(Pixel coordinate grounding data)
###
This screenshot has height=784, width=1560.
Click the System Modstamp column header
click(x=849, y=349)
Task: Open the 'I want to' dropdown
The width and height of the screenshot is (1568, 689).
###
--- Required action ---
Output an exact copy of each record.

--- The answer ---
This screenshot has height=784, width=1560.
Click the System Modstamp column header
click(x=849, y=349)
Task: Open the 'I want to' dropdown
The width and height of the screenshot is (1568, 689).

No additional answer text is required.